Ultrasound-Guided Femoral Nerve Block
Stephen M. Breneman
Background and indications: Femoral nerve block has traditionally been used in conjunction with block of the sciatic nerve for surgery of the knee, leg, or foot, as well as saphenous vein stripping. In the past, practitioners used a blind approach (fascia iliaca), which relied on palpating the iliac crest and the pubic ramus. Other practitioners used electrolocation or paresthesia, or they simply infiltrated around the femoral artery after palpating a pulse. Because of the variable distribution and location of the femoral nerve, ultrasound has made the procedure more reliable.

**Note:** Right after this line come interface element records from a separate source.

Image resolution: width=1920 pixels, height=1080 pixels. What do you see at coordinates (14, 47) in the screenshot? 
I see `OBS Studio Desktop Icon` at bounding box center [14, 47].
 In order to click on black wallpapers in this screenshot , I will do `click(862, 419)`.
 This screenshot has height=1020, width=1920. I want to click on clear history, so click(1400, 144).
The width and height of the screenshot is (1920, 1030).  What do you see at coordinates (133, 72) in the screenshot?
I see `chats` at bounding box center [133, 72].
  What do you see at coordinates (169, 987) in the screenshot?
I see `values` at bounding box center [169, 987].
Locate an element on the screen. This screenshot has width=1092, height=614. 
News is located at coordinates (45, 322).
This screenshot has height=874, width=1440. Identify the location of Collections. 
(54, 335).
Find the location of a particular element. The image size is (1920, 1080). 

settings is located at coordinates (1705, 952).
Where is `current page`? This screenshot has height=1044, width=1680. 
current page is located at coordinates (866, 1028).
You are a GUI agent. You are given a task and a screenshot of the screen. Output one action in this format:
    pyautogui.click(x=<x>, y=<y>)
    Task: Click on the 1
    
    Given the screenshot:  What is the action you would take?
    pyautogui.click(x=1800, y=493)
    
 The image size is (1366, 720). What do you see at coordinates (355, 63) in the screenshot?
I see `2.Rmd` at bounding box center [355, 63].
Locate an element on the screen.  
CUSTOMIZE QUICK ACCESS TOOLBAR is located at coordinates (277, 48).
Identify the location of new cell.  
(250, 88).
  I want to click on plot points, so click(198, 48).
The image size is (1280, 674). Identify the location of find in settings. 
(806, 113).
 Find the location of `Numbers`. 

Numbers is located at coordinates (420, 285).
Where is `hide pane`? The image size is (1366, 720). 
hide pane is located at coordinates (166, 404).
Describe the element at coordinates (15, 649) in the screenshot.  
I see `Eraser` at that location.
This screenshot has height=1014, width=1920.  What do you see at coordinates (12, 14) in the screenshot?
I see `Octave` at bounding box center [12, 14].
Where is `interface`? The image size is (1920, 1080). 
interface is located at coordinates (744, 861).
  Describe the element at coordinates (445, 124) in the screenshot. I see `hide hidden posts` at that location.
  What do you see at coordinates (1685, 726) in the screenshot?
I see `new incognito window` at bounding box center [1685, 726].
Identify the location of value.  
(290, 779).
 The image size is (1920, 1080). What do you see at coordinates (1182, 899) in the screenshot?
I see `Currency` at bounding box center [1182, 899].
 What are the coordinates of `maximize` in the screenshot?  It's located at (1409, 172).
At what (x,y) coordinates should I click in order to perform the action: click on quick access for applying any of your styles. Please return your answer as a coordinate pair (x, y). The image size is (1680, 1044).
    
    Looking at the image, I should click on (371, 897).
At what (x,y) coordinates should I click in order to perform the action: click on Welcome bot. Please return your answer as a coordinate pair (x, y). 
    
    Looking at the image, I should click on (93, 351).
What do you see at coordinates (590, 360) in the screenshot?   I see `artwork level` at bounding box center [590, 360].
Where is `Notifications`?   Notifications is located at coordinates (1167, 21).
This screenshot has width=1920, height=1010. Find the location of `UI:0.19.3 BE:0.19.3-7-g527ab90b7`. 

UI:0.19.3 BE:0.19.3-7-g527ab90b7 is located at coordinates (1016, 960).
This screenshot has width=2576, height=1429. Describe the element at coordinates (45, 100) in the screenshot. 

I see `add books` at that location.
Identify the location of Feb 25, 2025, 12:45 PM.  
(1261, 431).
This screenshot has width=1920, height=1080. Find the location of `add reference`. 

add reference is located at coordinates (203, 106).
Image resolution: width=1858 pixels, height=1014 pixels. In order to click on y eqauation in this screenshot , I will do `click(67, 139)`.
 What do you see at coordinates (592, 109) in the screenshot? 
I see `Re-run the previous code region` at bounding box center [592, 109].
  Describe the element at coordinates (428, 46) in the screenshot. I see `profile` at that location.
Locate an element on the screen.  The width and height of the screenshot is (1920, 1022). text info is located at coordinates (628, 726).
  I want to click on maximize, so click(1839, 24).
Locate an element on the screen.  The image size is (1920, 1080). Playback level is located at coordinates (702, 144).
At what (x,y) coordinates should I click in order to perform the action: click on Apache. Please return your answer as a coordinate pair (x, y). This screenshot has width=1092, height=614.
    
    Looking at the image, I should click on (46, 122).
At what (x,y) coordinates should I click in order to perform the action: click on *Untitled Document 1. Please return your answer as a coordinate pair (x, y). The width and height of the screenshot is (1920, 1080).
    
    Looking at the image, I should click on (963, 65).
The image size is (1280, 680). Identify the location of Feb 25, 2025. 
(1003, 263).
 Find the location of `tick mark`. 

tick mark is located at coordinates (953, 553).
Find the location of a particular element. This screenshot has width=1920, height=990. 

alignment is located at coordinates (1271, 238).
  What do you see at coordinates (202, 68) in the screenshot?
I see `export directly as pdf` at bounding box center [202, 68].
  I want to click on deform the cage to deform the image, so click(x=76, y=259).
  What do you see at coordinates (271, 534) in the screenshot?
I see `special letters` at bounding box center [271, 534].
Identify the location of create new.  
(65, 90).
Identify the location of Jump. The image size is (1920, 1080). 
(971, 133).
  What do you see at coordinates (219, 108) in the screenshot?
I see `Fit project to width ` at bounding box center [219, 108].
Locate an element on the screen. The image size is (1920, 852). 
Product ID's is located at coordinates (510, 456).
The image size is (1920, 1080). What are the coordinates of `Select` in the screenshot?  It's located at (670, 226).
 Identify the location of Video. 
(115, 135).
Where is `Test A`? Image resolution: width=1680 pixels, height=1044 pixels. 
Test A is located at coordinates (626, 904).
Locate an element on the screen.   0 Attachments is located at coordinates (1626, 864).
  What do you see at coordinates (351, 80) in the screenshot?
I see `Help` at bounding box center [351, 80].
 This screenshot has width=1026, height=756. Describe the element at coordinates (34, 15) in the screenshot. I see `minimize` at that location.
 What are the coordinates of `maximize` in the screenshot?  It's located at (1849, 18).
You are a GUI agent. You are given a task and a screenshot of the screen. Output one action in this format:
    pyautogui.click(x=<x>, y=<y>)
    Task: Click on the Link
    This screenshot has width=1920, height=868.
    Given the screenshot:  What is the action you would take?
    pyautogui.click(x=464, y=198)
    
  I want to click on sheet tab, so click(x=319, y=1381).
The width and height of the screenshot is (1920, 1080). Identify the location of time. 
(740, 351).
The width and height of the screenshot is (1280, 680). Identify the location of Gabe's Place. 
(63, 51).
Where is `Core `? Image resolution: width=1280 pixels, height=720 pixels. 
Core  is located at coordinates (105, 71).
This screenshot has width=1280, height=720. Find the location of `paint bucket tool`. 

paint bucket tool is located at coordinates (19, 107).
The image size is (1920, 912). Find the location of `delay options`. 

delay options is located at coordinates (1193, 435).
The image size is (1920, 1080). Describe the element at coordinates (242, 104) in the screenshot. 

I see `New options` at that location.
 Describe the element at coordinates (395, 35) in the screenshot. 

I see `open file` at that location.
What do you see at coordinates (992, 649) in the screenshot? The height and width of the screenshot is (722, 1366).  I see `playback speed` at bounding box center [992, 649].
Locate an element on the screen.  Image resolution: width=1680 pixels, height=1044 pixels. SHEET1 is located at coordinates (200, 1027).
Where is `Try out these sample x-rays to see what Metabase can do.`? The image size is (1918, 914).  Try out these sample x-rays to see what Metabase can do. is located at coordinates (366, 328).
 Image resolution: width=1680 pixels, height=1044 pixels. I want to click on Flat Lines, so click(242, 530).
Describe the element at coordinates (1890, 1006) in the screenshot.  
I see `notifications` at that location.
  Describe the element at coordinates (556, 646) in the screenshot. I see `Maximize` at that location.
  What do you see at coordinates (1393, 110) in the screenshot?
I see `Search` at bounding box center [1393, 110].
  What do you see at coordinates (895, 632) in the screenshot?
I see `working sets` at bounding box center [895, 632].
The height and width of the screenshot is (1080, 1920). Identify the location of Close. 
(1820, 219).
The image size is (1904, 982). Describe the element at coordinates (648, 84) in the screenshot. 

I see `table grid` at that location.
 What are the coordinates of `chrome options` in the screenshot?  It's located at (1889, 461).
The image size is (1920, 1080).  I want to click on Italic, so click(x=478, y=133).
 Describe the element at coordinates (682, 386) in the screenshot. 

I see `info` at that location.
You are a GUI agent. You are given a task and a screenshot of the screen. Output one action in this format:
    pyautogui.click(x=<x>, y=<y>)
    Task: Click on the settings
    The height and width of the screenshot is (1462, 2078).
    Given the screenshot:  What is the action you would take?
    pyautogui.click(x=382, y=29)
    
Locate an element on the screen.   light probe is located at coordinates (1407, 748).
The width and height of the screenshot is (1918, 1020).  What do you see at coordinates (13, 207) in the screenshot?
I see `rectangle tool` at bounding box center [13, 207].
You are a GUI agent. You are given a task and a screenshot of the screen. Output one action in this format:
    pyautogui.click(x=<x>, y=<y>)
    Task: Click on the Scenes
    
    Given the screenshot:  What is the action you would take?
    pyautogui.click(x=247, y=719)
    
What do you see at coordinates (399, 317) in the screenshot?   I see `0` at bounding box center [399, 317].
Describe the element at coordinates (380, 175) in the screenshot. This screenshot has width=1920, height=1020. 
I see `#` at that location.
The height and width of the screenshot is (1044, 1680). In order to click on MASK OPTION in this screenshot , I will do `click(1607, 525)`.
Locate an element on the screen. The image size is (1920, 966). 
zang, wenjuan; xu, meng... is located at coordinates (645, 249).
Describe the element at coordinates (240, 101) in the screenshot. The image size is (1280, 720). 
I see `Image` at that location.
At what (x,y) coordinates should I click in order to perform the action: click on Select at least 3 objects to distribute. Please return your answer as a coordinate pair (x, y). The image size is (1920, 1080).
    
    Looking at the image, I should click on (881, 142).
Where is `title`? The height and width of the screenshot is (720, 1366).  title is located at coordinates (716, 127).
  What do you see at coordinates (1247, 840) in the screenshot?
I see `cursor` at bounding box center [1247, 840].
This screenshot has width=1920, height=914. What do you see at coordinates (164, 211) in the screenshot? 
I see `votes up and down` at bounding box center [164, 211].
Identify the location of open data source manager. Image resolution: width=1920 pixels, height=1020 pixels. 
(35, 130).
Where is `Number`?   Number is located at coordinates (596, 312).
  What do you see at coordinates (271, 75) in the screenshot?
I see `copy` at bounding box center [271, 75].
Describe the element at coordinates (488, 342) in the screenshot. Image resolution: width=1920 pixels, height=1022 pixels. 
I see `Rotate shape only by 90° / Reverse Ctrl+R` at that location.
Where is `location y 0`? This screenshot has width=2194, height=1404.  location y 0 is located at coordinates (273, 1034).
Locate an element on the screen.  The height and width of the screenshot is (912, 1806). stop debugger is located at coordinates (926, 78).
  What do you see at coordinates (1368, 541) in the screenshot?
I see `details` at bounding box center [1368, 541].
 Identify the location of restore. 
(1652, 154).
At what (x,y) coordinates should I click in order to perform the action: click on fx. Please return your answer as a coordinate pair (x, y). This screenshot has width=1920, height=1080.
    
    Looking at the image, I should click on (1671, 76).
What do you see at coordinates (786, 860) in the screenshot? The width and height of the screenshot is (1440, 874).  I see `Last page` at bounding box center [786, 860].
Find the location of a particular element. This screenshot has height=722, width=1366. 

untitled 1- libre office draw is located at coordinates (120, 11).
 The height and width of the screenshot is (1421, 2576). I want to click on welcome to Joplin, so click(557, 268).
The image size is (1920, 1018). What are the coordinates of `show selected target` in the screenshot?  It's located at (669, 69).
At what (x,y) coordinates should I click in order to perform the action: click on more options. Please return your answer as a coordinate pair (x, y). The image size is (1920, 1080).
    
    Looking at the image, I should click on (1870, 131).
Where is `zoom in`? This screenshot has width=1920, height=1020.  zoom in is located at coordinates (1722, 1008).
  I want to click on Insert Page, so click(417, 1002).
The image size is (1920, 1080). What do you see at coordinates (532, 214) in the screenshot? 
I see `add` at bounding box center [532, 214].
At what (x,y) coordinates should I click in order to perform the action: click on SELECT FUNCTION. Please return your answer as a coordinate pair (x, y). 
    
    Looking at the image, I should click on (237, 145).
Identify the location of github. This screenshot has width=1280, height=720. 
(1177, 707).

Anatomy: The femoral nerve is formed from roots L2, L3, and L4. These roots combine to form the femoral nerve, which travels in the space between the psoas and iliacus muscles (Fig. 23.1A). In most cases, the nerve actually travels within the subsTance of the psoas muscle (Fig. 23.1B). The nerve emerges below the inguinal ligament, lateral to the femoral artery and deep to the fascia iliaca. Many textbooks portray the nerve as a single round or oval structure. In fact, the nerve is often flat, giving rise to its many branches that subserve the thigh.
Transducer position: The transducer is placed axially anywhere between the inguinal crease to the inguinal ligament (Fig. 23.2A).